■ **What you should do**:
The records below must be reproduced in full and without error.
Exercise data below:
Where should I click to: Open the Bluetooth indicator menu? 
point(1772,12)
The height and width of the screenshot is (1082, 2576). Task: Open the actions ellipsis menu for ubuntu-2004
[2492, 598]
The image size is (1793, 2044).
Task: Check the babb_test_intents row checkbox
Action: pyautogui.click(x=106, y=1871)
End of Exercise data.
■ **Response to the exercise**:
Where should I click to: Open the Bluetooth indicator menu? 
point(1772,12)
The height and width of the screenshot is (1082, 2576). Task: Open the actions ellipsis menu for ubuntu-2004
[2492, 598]
The image size is (1793, 2044).
Task: Check the babb_test_intents row checkbox
Action: pyautogui.click(x=106, y=1871)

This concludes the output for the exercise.